This week has seen
the KSE100 index act like a seesaw both intraday and day-to-day. Over the past
few days, news headlines have been plastered with how the ‘bulls’ or ‘bears’
have taken over the Pakistan Stock Exchange (PSX). But why has there been so much
volatility, particularly this week?
When someone would
ask JP Morgan (the man, not the bank) what the stock market would do, he would
say, “I can tell you exactly what it will do for years to come. It will
fluctuate”. And that very well stands true for any stock market. But this statement is even more
true when uncertainty is pervasive.
Currently, Pakistan
is going through a nervy phase. The National Assembly has been dissolved and
the caretaker government is due to takeover. However, the Caretaker Prime
Minister has not been appointed yet. Moreover, there is huge unclarity over how
long the caretaker setup will last and what their mandate would be.
All this had led
to a lack of confidence among investors. And when there’s a lack of confidence
or an abundance of confusion, markets tend to work like a gambling racket. Just like Pakistan
Men’s Cricket Team, the stock market too is ‘one minute down, next minute up’.
Unfortunately,
this lack of confidence has been taken advantage of. Certain market
participants (ahem, brokers, ahem) pumped and dumped certain pieces of news
through their network of WhatsApp groups. For instance, there has been a lot of
speculation over the resolution of gas circular debt. These rumors have been vigorously
pumped as the truth on some days and a lie on other days. Resultantly,
index-heavy oil and gas SOEs like PSO, OGDC, PPL and SNGP have seen heightened volatility.
On the 8th
of August, both oil & gas saw heavy selling as the same market participants
pushed forth the view that the caretaker government cannot clear circular debt –
which is false. After amendment of the Election Act 2017, caretaker government is
empowered to take policy decisions such as clearance of circular debt.
Similarly, the new
refinery policy was pumped positively on one day and seen completely negatively
the next day. As a consequence, refinery stocks, too, have been a victim of
aggressive news manipulation.
Although, these
are specific incidences of what caused the spike in volatility, there are
underlying reasons for why PSX is a relatively more volatile market. For example,
the high usage of stop-loss orders amplifies volatility. Brokers regularly encourage
their clients to put stop-losses at certain price or support levels.
Now, when the market
witnesses even a slight bit of selling at market price, a huge number of
stop-loss orders get activated and the selling intensifies. This creates a price-to-price
feedback loop where lower prices encourage more selling, activating more
stop-loss selling and so on.
Furthermore, some players
in the market can use information about levels at which stop-loss orders are
placed to generate huge selling to make a stock cheaper.
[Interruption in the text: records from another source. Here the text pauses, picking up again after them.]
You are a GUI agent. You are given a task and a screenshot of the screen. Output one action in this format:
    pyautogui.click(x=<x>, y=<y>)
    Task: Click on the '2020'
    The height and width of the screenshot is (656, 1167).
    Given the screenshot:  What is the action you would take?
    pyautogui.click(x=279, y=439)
This allows them to shadily
buy back the shares at a lower price.
On top of all
this, PSX investors appear to have a high confidence multiplier. That
is, when the market goes up, confidence returns doubly but when the market goes
down, confidence tanks harder. This creates an intensified price-to-price
feedback where higher share prices produce more buying and vice versa.
And then there are
our lovely technical analysts. These analysts come out with their charts and
get spooked when their charts start showing them ghosts. And when these
analysts share their charts showing wiggly but scary lines, the market gets
spooked too because if others believe the index will fall, why shouldn’t they
believe it? Sell before others would sell, no?
Finally, we arrive
at our famous ‘profit-taking’ behavior. Brokers frequently recommend profit-taking
to their clients. As a result, volumes intensify but so does selling pressure which
again lands the market in a destructive feedback loop.
So, the magnified volatility is not a consequence of one factor but a multitude of them. But who is the main culprit in causing such volatility? Uneducated investors? A passive SECP? Brokers? Depends on who you are and how you look at the racket.